'King Kong' review: You'll go ape for the spectacle, not the story
WHAT "King Kong"
WHERE Broadway Theatre, 1681 Broadway
INFO Tickets, from $49, at telecharge.com, 212-239-6200
BOTTOM LINE It's all about the spectacle, as the 2,000-pound gorilla takes on Broadway.
You have to give them credit for recognizing the problem. Late in the second act of "King Kong," the musical that just opened at the Broadway Theatre, the leading man invokes W.C. Fields' warning about the dangers of working with children and animals. When that animal is a 2,000-pound gorilla, well, let’s just say it’s hard for the human actors to make much of an impression.
As grand spectacle, "King Kong" is the real deal, the heart-stopping special effects beyond expectations. From the moment the imposing marionette first appears (35 minutes in, with the audience getting restless), he dominates and captivates, every fearsome roar (bravo to Jon Hoche, who voices Kong) drawing cheers. This is truly next-gen puppetry, as the actors known as the King Company, in ninja mode, breathe life into this hunk of steel and Fiberglas.
But when Kong leaves the stage, so does the energy. Ever since an early version of this piece played in Melbourne, Australia, in 2013, the storytelling has been questioned. Producers went through several writers before settling on Jack Thorne, the man responsible for the pure magic that is "Harry Potter and the Cursed Child," to rework the book.
Thorne uses just the bare bones of the 1933 movie about a filmmaker who sets sail to a mystical island in search of a mystical monster, fledgling actress in tow. But he modernizes his heroine, doing away with the traditional ditsy blonde (Fay Wray in the original movie) to hit us over the head with the message that Ann Darrow is anything but a damsel in distress. Played with conviction and significant spunk by Christiani Pitts, an African-American actress with a powerful voice, Ann becomes the focus of a story that’s not quite sure where to go.
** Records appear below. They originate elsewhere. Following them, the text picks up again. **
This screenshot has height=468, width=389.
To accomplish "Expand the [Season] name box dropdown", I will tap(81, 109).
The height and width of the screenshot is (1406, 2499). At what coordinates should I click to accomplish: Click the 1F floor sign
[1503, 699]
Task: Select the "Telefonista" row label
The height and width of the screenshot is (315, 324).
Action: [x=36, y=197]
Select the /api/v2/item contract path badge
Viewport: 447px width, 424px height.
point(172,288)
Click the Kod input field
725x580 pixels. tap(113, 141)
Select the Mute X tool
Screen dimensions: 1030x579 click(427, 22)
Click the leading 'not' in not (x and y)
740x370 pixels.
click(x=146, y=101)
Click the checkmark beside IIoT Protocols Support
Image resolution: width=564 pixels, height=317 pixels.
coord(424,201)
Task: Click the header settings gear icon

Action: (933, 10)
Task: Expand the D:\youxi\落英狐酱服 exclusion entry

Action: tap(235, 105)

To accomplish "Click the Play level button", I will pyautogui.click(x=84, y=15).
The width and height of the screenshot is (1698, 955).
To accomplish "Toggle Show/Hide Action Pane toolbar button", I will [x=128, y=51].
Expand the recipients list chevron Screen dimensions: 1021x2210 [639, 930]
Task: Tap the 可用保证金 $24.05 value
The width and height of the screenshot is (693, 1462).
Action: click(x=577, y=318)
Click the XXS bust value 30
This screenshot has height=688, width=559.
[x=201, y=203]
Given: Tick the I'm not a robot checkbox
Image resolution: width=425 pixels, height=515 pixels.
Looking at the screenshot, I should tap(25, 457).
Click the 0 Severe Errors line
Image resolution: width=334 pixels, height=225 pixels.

Thorne takes away the romance (in the film, Darrow falls for the ship's first mate), leaving her pretty much out there to deal with greedy, ambitious director Carl Denham (Eric William Morris, making the most of a character written to be despised) and his endearing assistant Lumpy (a sincere Erik Lochtefeld) — and of course Kong, with whom she develops an inexplicably instant bond that doesn’t totally make sense.
Director-choreographer Drew McOnie and songwriters Eddie Perfect and Marius de Vries muddy the waters with numbers that seem out of place and are at times downright confusing. Only "The Wonder," when Ann sings about Kong giving her "an education in how to be free," has any real impact, and that's lost to some extent when the ensemble joins in with a strangely contemporary dance.
Set and projection design by Peter England offers some splendid moments, notably the ship that materializes out of nowhere and rocks so realistically that anyone prone to motion sickness might want to take a Dramamine. But, yikes, the scene in which Denham works up a show to monetize the giant ape he has gassed, chained and shipped to New York, is blatantly cheesy (as if a muscle-bound hunk and a chorus line with feather fans could possibly make this work).
Which brings us back to the spectacle of it all, because ultimately that will determine the fate of this musical. Is it enough for the audience to gasp at the sight of Kong climbing the Empire State Building with Ann clinging to his back? Or shriek in real horror as he charges the front row? It's impossible to know. I’ll leave it to the infinite wisdom of the 11-year-old sitting next to me. "It’s good," he told his mom. "And it’s not good."